Alongside this, and in line with the Network’s 2022 – 2027 strategy, NRS NDN are working to ensure that everyone has equity of access to clinical research opportunities, regardless of whether they live in remote or rural communities, or what their social class, gender, religion or ethnicity is.

Yet to find a cure

Parkinson’s is a progressive degenerative neurological disease and researchers are yet to find a cure.

While advancements in treatment can improve the quality of life of those with the disease, they must navigate its ongoing impact on their health and well-being, and the risk for many is high.

The World Health Organization (WHO) reports, “Neurological conditions are the leading cause of disability and the second leading cause of death globally, accounting for nine million deaths per year.”

Parkinson’s is expected to surpass Alzheimer’s disease as the dominant neurological condition in the world within 20 years.

It is indiscriminate of gender, ethnicity, geography and age – indeed, up to 10% of people with Parkinson’s are diagnosed in their 40s or younger.

Marc, a member of the Network’s ‘Partner’s in Research’ group, said: “I think it is important to participate in research because a cure for Parkinson's disease will only be found by those means. People with Parkinson's are best qualified to describe and share experiencing progression and effects of Parkinson's disease with scientists. I look at it like teamwork: working as a team gives us a little more sense of control over our illness and it is of course very encouraging to experience the commitment of researchers who are working day and night.

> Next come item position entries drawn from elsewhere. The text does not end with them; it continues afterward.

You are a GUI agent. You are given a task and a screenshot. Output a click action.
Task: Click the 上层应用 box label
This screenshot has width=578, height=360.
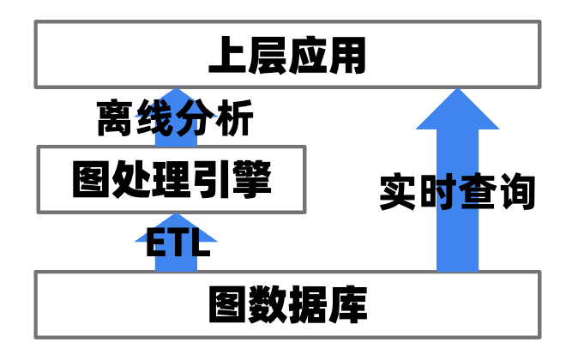[x=287, y=56]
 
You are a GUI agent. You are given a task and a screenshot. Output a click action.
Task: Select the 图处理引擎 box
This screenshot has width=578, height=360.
[x=172, y=180]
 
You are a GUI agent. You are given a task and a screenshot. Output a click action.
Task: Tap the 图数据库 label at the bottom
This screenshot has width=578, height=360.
[x=287, y=304]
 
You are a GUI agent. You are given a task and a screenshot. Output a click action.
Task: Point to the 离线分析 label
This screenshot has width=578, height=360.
[x=175, y=120]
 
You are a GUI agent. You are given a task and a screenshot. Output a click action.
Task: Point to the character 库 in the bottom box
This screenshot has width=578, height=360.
[x=348, y=304]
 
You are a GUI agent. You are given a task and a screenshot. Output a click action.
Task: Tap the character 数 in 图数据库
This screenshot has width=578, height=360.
[x=268, y=304]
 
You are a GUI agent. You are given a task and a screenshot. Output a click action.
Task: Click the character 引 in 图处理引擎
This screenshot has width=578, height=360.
[x=212, y=180]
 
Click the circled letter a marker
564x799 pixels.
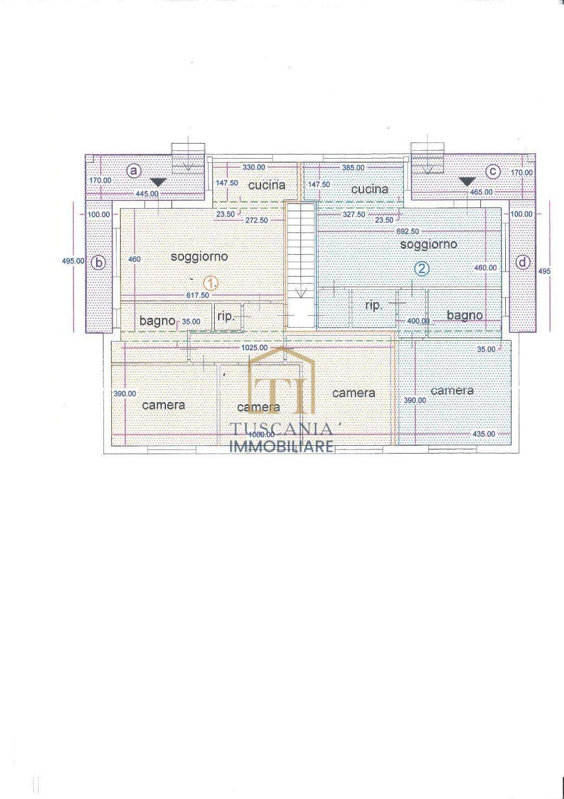coord(133,171)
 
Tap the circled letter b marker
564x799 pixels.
coord(99,263)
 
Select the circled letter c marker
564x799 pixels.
coord(493,171)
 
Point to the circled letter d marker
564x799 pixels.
coord(522,263)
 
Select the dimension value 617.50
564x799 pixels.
coord(198,295)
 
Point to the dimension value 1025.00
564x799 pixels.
coord(254,347)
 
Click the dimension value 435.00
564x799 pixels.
coord(484,434)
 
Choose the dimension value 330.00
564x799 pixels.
coord(254,167)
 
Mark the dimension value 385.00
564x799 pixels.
coord(353,167)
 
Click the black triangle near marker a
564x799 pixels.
coord(158,182)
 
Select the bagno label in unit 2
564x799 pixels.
coord(465,315)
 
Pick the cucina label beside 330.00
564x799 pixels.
coord(267,185)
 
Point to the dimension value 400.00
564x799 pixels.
coord(418,320)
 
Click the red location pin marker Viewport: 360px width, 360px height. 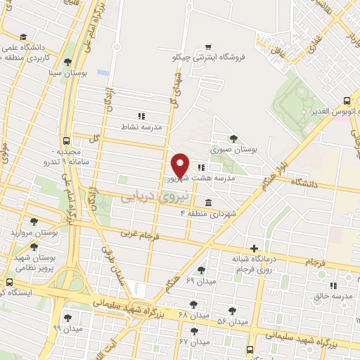180,165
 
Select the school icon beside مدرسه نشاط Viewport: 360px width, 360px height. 141,116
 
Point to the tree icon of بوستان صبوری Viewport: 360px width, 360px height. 233,139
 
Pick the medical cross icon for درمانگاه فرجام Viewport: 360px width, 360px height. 255,248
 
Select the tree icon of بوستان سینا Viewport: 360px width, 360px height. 68,61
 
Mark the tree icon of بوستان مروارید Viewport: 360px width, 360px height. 33,221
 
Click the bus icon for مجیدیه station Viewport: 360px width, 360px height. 66,140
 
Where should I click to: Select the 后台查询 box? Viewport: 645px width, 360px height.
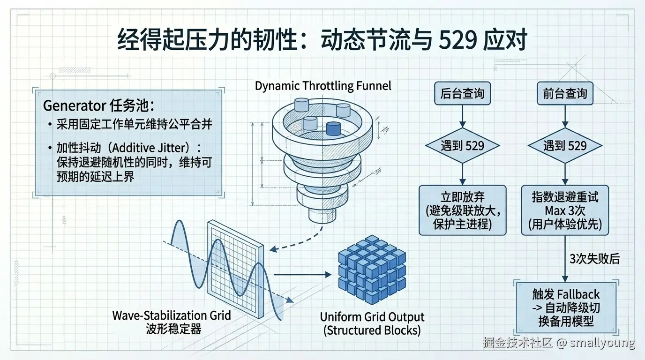462,94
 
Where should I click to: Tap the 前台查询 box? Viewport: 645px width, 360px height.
565,94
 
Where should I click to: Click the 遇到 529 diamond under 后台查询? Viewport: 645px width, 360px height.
462,146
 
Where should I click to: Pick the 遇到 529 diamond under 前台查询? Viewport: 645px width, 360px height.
565,146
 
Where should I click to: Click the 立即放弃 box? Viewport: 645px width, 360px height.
462,210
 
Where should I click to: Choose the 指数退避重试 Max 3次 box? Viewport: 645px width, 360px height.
565,210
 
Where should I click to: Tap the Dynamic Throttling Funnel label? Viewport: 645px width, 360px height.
323,86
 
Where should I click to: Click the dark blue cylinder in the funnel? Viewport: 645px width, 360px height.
333,128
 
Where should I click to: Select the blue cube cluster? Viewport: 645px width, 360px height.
372,269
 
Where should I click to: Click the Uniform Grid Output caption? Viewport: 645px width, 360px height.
372,323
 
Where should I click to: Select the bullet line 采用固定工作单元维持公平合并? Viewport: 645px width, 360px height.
134,124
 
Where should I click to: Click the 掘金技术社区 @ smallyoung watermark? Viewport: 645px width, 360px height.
559,343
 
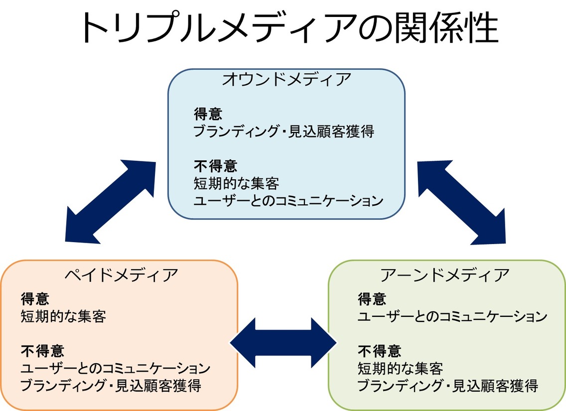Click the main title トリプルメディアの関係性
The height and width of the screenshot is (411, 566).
coord(290,28)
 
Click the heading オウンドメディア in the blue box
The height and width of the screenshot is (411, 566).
coord(286,79)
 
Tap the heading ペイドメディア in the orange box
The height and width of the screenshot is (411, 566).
coord(121,275)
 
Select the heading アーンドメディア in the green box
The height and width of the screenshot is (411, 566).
coord(445,275)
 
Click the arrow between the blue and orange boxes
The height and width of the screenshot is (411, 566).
coord(111,202)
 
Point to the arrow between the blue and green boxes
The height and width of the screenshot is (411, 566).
coord(462,202)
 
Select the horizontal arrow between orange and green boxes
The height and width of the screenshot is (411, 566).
coord(283,343)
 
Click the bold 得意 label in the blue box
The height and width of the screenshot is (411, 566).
coord(208,114)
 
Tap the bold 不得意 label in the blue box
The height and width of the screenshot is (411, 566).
coord(216,166)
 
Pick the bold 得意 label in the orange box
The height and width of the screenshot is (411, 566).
coord(35,299)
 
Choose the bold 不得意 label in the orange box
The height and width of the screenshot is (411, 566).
coord(42,351)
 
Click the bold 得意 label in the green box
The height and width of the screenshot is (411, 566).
coord(372,299)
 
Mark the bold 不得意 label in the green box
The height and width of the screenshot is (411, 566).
coord(379,351)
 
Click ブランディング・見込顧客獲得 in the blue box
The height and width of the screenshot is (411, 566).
coord(284,132)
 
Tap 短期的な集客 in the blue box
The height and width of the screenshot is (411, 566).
coord(237,184)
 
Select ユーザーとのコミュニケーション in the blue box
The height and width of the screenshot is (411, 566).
coord(288,201)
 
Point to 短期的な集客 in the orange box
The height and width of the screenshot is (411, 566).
coord(64,316)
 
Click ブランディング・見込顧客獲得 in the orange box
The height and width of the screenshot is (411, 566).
coord(111,386)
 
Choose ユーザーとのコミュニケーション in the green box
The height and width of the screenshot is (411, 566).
coord(452,316)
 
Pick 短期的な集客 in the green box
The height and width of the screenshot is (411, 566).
coord(400,369)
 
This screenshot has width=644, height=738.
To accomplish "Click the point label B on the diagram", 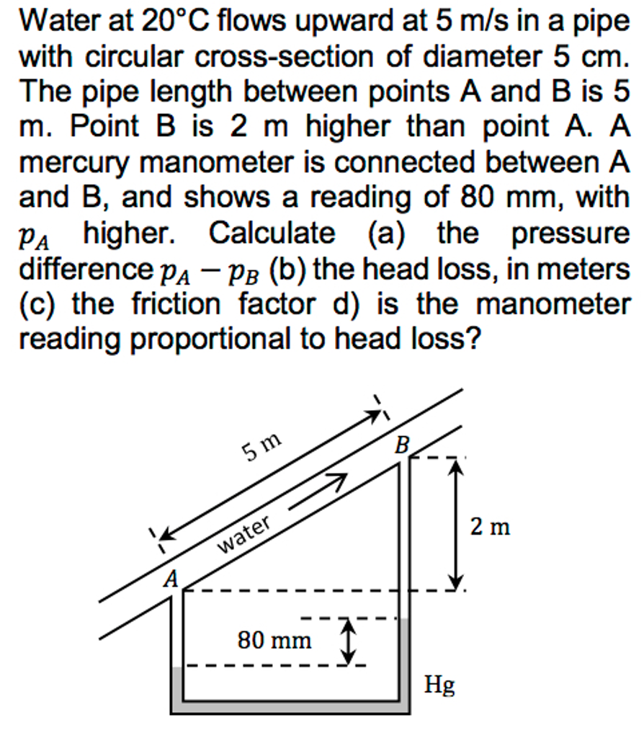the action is [401, 446].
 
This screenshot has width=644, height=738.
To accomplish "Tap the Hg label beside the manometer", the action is [439, 685].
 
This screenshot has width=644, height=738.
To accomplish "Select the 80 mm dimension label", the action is [274, 639].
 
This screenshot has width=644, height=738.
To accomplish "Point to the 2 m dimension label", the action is [491, 528].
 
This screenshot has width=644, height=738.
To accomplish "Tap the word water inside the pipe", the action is [245, 534].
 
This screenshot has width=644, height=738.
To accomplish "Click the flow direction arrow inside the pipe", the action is [318, 490].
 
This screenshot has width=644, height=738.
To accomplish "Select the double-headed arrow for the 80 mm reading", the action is [348, 642].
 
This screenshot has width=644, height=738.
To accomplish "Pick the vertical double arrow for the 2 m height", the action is [455, 525].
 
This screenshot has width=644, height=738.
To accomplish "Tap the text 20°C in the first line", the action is [175, 23].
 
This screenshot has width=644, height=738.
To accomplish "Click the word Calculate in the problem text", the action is [272, 233].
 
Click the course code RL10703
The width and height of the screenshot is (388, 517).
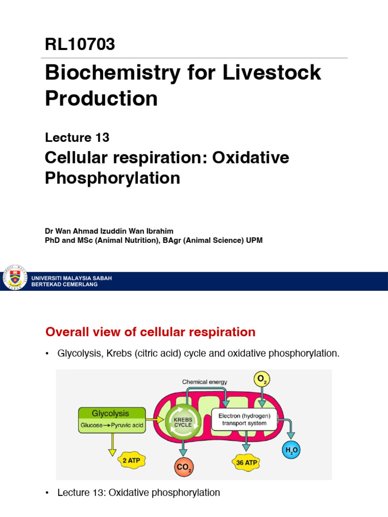tap(80, 44)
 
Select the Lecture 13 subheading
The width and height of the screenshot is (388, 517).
tap(77, 137)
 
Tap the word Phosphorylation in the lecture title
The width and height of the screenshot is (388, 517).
tap(112, 178)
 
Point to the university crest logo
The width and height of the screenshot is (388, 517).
tap(15, 277)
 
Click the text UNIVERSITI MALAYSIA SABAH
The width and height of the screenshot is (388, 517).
tap(71, 278)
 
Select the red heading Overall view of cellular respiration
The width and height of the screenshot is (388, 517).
tap(150, 332)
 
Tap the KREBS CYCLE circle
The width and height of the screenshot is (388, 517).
tap(182, 421)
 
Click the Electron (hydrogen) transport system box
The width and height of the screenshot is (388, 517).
tap(244, 420)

“Look at the teamwork and commitment by scientists and willingness of people to take participate in clinical trials which led to finding a Covid 19 vaccine.  This could not have happened without involvement of those affected.”

An outreach event will also be taking place at the Royal College of Physicians of Edinburgh on Saturday 11 June, organised by the Scottish Parkinson’s research interest groups and supported by NRS NDN.

Nobel Laureate

Furthermore, Nobel Laureate Randy Shekman from the University of Berkley will visit Scotland and deliver a public lecture organised by the Parkinson’s UK Research Interest Groups at the Royal College of Physicians in Edinburgh (RCPE) on Saturday 11 June, 2022.

His talk ‘Parkinson’s disease: Up close and personal’ can be attended in person and will also be streamed. More information of how to sign up and attend will be published soon, including by the Dundee Research Interest Group and the Royal College of Physicians of Edinburgh (RCPE).

Randy Shekman is chief executive of Aligning Science across Parkinson’s (ASAP) – a funding stream that gave $9million to Professor Dario Allesi and his colleagues in the MRC Protein Phosphorylation Unit at the University of Dundee.

The Neuroprogressive and Dementia Network believes that to advance understanding of Parkinson’s and potential new treatments, inter-disciplinary research is crucial.

Backed by NRS NDN, a wide range of research studies are conducted across Scotland within the NHS and care home settings including research into the underlying mechanisms and causes; prevention; new symptoms; disease-modifying treatments; and better care.

NRS NDN supports researchers from across a range of disciplines and delivers this research across Scotland in a wide range of healthcare settings, including primary and community care, mental health services and acute hospitals.